Que as cerimônias iconoclastas de queima de bruxas (por ora, ao menos, somente em forma de estátuas) são religiosas, é difícil negar. O gesto de ajoelhar-se diante dos novos ídolos (os pretos, em geral, nos EUA, mas poderiam ser os trans, quiçá os gnomos trans), as rezas de mantras como “black lives matter”, repetidos até perderem o sentido próprio e se tornarem uma forma de esvaziar completamente o cérebro, os neo-sacerdotes exigindo novos sacrifícios (na dita Zona Autônoma Livre de Policiais de Seattle, uma espécie de invasão da reitoria em escala ampliada ocorrida na capital da esquerda gringa, por exemplo, conclamaram os brancos a tirar dez dólares do bolso e dá-los ao primeiro preto que lhes cruzasse o caminho), e a própria exigência de ortodoxia, devidamente acompanhada de anatematização dos “hereges”, e por aí vai.

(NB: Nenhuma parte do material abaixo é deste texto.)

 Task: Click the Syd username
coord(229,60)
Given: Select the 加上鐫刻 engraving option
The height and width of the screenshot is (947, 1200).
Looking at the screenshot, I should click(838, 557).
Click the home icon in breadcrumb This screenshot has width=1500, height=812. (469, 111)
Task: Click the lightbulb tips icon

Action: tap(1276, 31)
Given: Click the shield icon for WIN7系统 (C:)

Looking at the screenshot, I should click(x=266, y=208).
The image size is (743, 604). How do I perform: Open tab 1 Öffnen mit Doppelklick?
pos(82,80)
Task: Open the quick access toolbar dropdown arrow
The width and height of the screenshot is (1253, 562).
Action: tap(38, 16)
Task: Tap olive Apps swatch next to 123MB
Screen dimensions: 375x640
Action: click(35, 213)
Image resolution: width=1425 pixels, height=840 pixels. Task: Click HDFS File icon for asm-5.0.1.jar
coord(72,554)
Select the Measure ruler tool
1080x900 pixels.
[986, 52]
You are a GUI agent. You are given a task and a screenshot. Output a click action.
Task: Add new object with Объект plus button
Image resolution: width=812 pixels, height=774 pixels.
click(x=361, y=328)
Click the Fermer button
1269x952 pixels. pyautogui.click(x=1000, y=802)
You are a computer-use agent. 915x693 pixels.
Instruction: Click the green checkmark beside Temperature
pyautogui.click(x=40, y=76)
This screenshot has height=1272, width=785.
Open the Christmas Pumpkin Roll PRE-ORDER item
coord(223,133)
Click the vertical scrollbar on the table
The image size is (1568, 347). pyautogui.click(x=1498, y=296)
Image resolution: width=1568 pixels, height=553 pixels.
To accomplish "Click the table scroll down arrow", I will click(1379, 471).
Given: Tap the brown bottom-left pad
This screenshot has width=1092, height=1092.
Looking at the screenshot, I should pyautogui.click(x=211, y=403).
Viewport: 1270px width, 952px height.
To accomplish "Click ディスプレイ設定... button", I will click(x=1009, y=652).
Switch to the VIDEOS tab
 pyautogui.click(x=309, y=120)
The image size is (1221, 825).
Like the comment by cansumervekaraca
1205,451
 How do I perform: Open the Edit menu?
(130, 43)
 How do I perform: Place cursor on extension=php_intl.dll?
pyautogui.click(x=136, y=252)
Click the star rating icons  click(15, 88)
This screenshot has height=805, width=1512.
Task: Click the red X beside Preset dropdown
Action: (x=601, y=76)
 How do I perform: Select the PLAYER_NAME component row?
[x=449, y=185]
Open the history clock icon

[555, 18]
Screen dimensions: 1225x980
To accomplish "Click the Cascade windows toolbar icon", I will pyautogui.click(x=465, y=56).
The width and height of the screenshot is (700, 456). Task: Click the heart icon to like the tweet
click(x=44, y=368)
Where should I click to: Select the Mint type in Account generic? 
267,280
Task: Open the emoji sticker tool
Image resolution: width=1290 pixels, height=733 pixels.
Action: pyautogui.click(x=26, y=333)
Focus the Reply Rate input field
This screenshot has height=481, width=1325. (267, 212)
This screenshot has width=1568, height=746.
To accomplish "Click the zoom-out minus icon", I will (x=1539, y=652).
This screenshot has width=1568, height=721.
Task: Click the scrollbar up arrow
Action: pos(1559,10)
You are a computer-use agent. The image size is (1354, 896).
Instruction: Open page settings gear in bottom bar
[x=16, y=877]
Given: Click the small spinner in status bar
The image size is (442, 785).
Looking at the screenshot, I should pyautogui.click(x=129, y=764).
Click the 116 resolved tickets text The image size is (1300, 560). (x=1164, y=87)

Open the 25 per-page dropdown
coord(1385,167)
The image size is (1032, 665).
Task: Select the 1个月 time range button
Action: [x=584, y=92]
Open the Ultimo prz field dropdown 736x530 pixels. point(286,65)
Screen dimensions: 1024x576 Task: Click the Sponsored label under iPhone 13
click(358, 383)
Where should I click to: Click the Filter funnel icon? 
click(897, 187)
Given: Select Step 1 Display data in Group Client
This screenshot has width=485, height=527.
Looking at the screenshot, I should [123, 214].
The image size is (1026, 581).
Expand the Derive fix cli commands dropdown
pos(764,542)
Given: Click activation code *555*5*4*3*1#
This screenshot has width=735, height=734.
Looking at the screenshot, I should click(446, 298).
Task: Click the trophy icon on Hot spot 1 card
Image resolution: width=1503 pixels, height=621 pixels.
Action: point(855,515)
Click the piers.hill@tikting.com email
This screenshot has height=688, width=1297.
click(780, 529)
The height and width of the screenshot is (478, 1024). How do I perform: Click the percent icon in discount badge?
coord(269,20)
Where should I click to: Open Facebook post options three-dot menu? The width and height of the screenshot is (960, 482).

Como ocorreu com Lutero, todavia, ainda não se tem como saber no que dará a subjetivização completa da crença iluminista, operada pela negação da Razão Universal, semelhante em muito à negação luterana do Papado que levou à subjetivização e invisibilização da Igreja. O que é certo é que os novos sacerdotes do subjetivismo devem preparar para encontrar enorme quantidade de variações heterodoxas de suas ideias, como ocorreu com Lutero. Ele mandou os príncipes que foram para o seu lado na ânsia de verem-se livres da moral cristã “matarem como cães” os heterodoxos cuja interpretação da Escritura conflitava com a sua. O que acontecerá com as heterodoxias surgidas do novo subjetivismo? Será que para alguns os gnomos trans deverão ser queimados? Ou mesmo os trans por uns e os gnomos por outros? Não há ainda como saber, mas é fácil reconhecer o processo histórico ora em curso como substituição religiosa revolucionária. Como disse no começo deste texto, não é nem a primeira nem a última vez que ocorre uma revolução iconoclasta. Apertemos os cintos e aguentemos.